Coronavirus has changed our lives inexplicably over the last few weeks, restricting our freedoms and in the worst cases, taking our loved ones. But while Covid-19 has many negative consequences, the virus has also brought out the best in communities. Nowhere more so than in Colchester, where residents believe a group, which started out as a cheekily named Facebook group, rebelling against panic buying, has brought back community spirit to Britain's oldest town.

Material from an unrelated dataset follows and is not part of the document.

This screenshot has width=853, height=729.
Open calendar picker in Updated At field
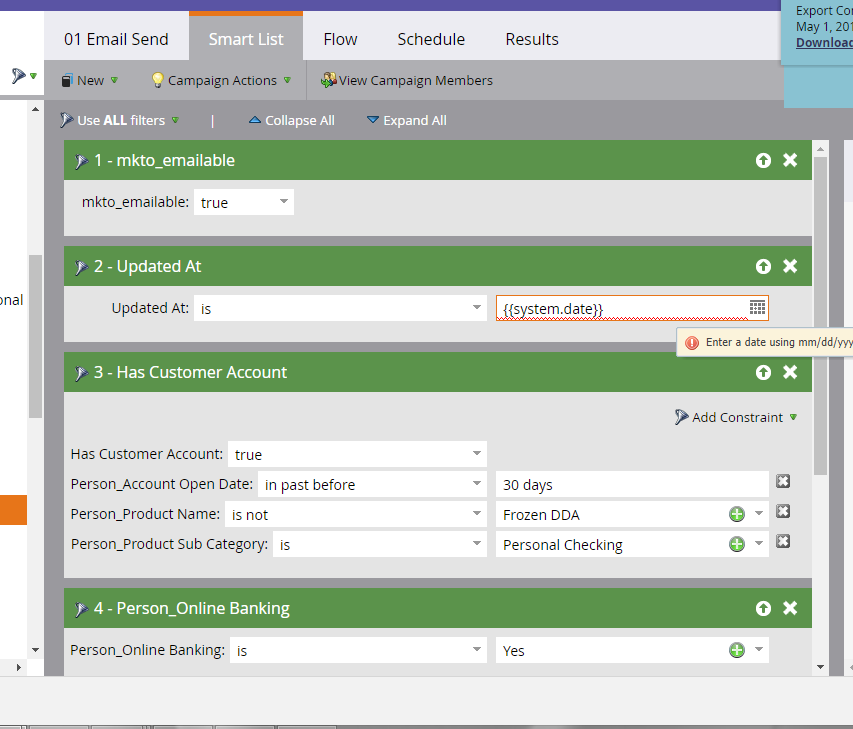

‘Colchester’s Anti-Loo Roll Brigade’ began in March, setup by local scaffolder Peter Dutch. He didn’t have high expectations, but had faith that more people in the community wanted to help one another, than they did panic buy or hoard for themselves. He was right - and his group has gone from strength to strength. It’s become a place where Colchester residents can lean on one another for anything, from food shopping, to furniture, or simply a smile.
'I set it up as a reaction, to seeing videos of everybody scrambling for the toilet rolls and thought, that can't be right, there must be nicer people. We've managed to provide a support network all around the town that simply wasn't there before and people that were stuck, isolated aren't isolated and stuck anymore, they've now got friends in their road, they've got people getting their prescriptions, their food and it's just alleviated a lot of stress and a lot of worry for a lot of people.'
Amelia Bizzell was one of the first to post on the Anti-Loo Roll Brigade page. She was asking for help finding custard for her brother Jake who has cerebral palsy. Jake’s favourite dessert is cake, and he needs the custard to help him swallow. And it is important he has dessert as keeping his weight up is a constant concern for his family. With the panic buying at the start of the pandemic Amelia and her mother Natalie couldn’t find custard anywhere.

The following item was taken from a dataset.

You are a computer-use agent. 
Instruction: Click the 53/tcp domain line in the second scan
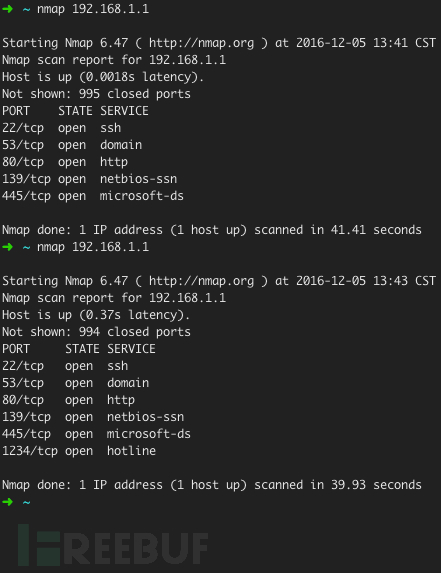(76, 383)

I put the post on Facebook, I think it was 11 o'clock at night and I woke up the next morning and I must have had 60 messages saying to me ‘where are you?’, ‘how can I help?’, ‘what's the situation?’ And from the minute I woke up there were people coming round dropping it on my doorstep. It's been lovely.'
'It's been wonderful, just makes you so proud to live in such a wonderful town and all the kind people that are out there.'
Now with more than 7,500 members, big or small the group continues to find ways to solve every problem thrown at it, and sometimes, within minutes. From replacing stolen bicycles of NHS workers, to finding temporary houses for two families whose homes became unusable after fires.
It’s also cultivated friendships and new connections across the town. Colchester’s Bangladeshi community reached out to the group, wanting to cook meals for NHS and care workers. Now, the group delivers those meals weekly to the hospital and other facilities. People are beginning to know their neighbours better than they ever have, something that’s got a little lost in recent decades.

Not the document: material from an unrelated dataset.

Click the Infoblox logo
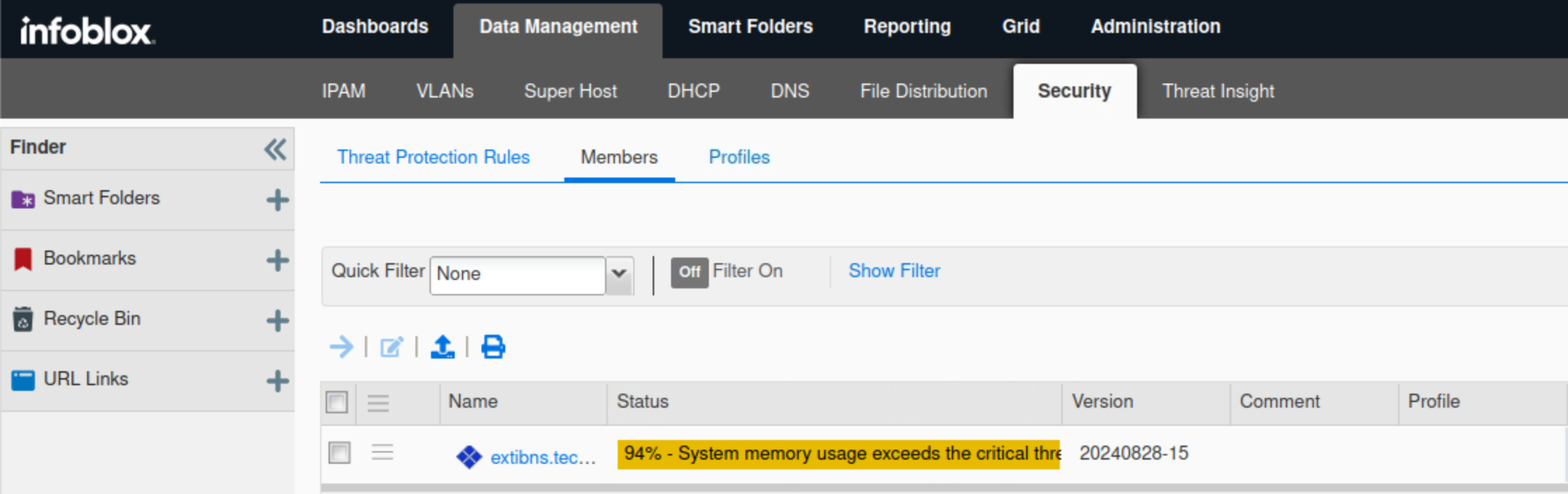 pyautogui.click(x=87, y=31)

It also has a campaign ‘Get Colchester Covered’ raising thousands for protective equipment for the town’s hospices and care homes. It’s incredibly hard to keep up with the positive work the group is doing, because it increases daily!
'It's just become this wonderful platform for facilitating kindness and it's just truly heartwarming to be honest with you.'
At a time when we are driven apart physically by the fight against the spread of Covid-19, our collective attitude to try to beat it is drawing us together, even if it is digitally or at a social distance for now.
In Colchester it’s hoped this outpouring of compassion and heightened sense of wanting to help one another, the ‘good old fashioned community spirit’, will become the new normal.